◆ Work required:
Turn the material below into a Markdown table with the columns Row and Text, giving each non-blank line its own numbered row. Leave the pictures out.

◆ Task data:
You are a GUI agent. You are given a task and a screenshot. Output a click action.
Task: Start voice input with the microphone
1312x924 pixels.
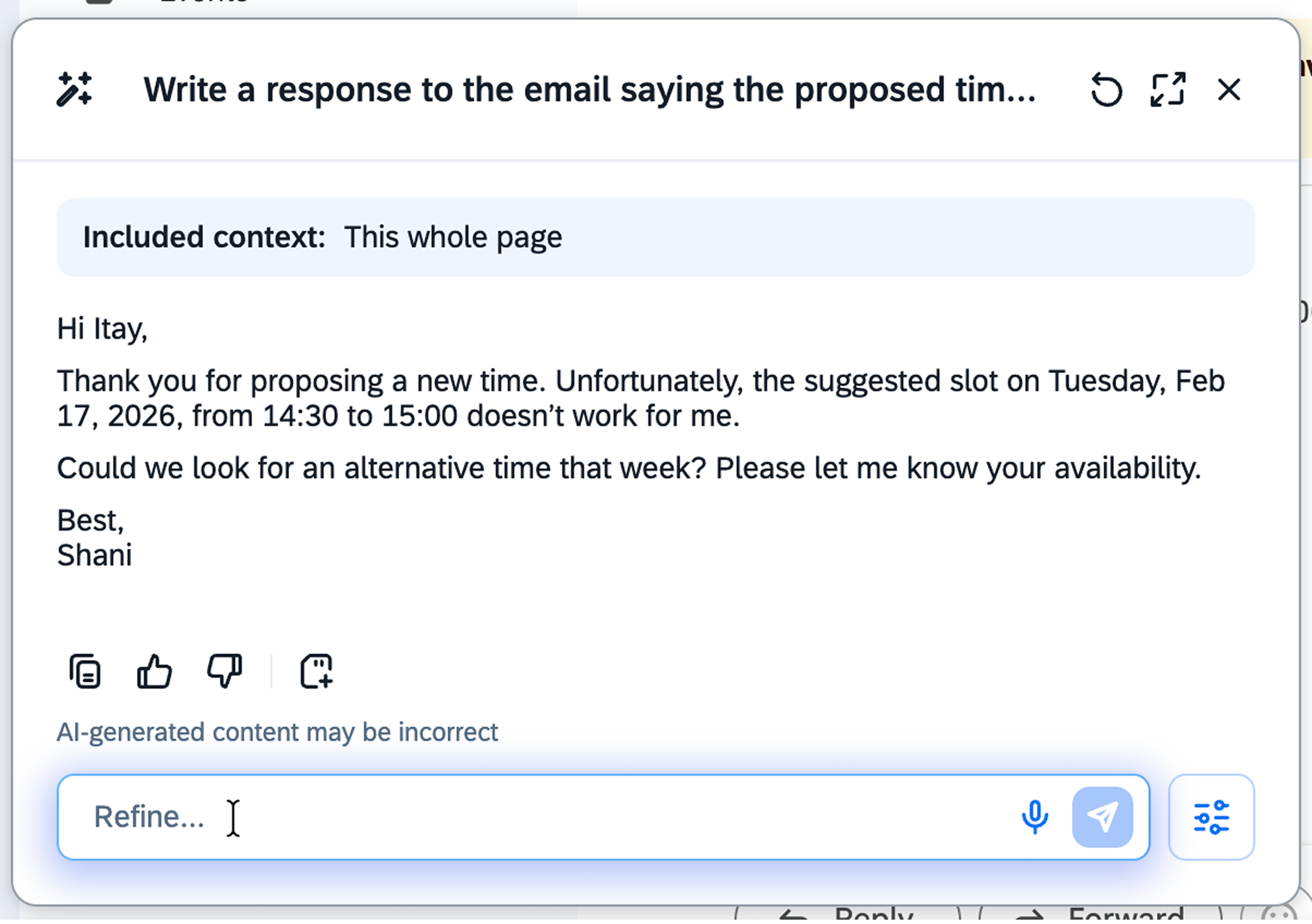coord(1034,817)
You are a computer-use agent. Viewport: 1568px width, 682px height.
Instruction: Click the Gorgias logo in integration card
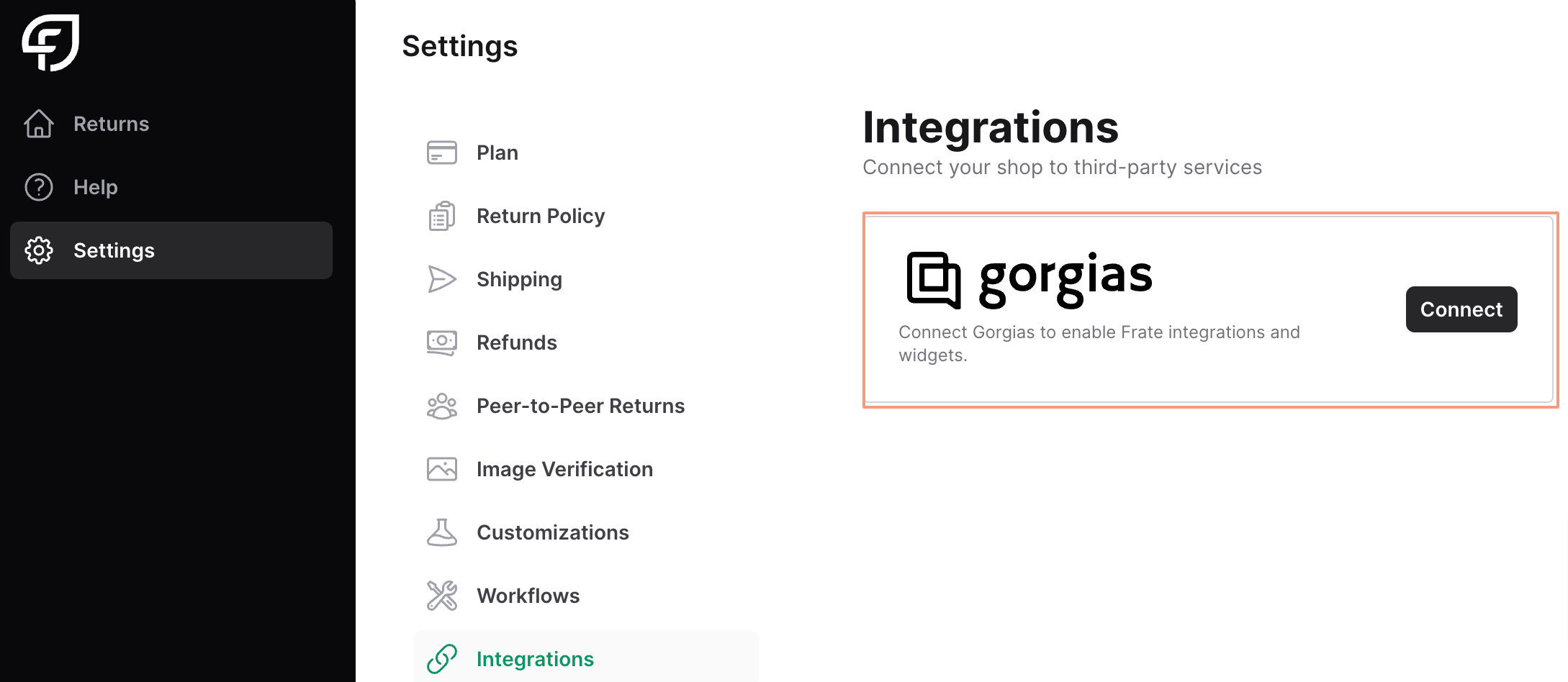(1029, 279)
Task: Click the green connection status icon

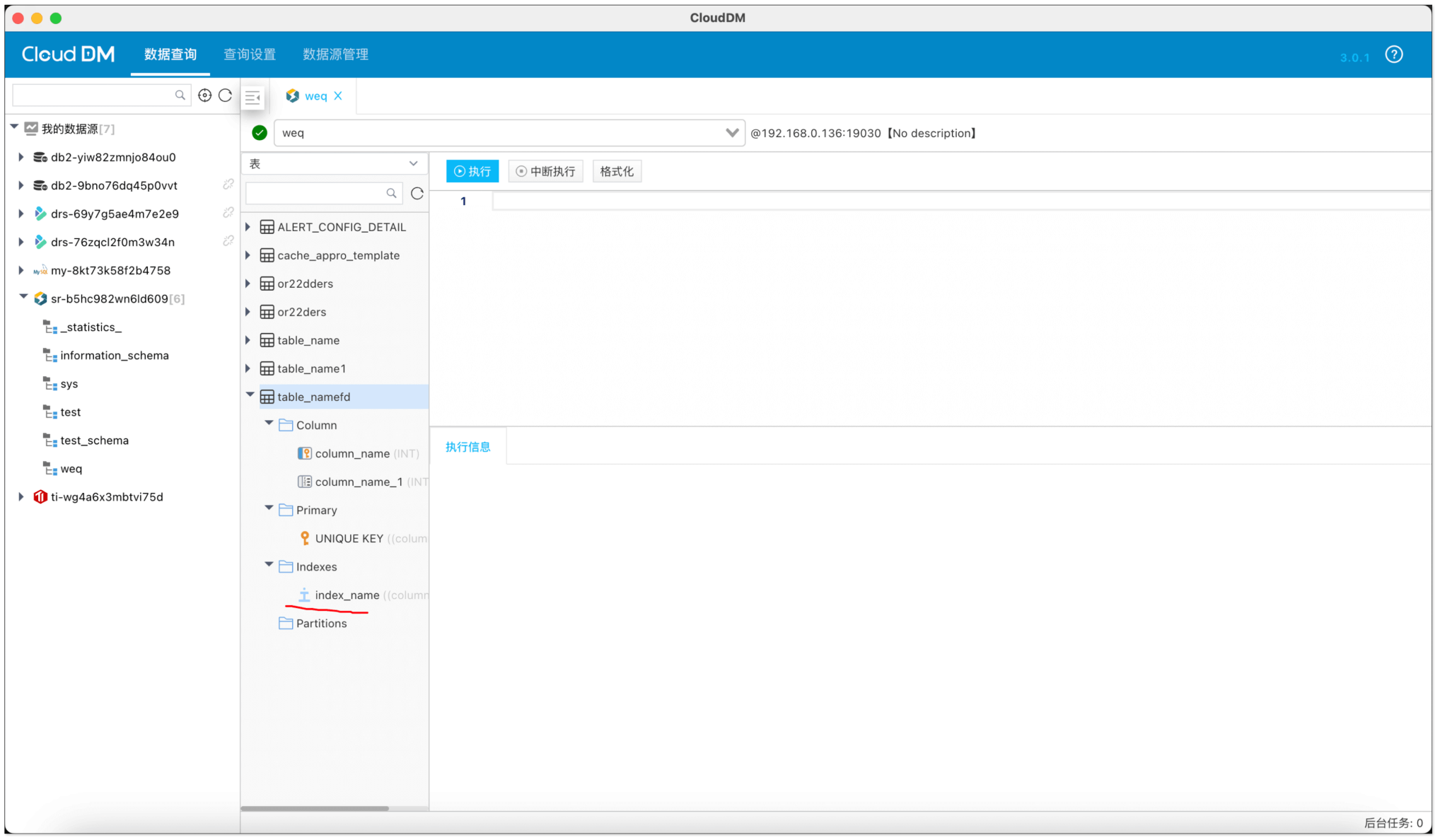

◆ Written response:
| Row | Text |
|---|---|
| 1 | You are a GUI agent. You are given a task and a screenshot. Output a click action. |
| 2 | Task: Start voice input with the microphone |
| 3 | 1312x924 pixels. |
| 4 | coord(1034,817) |
| 5 | You are a computer-use agent. Viewport: 1568px width, 682px height. |
| 6 | Instruction: Click the Gorgias logo in integration card |
| 7 | (1029, 279) |
| 8 | Task: Click the green connection status icon |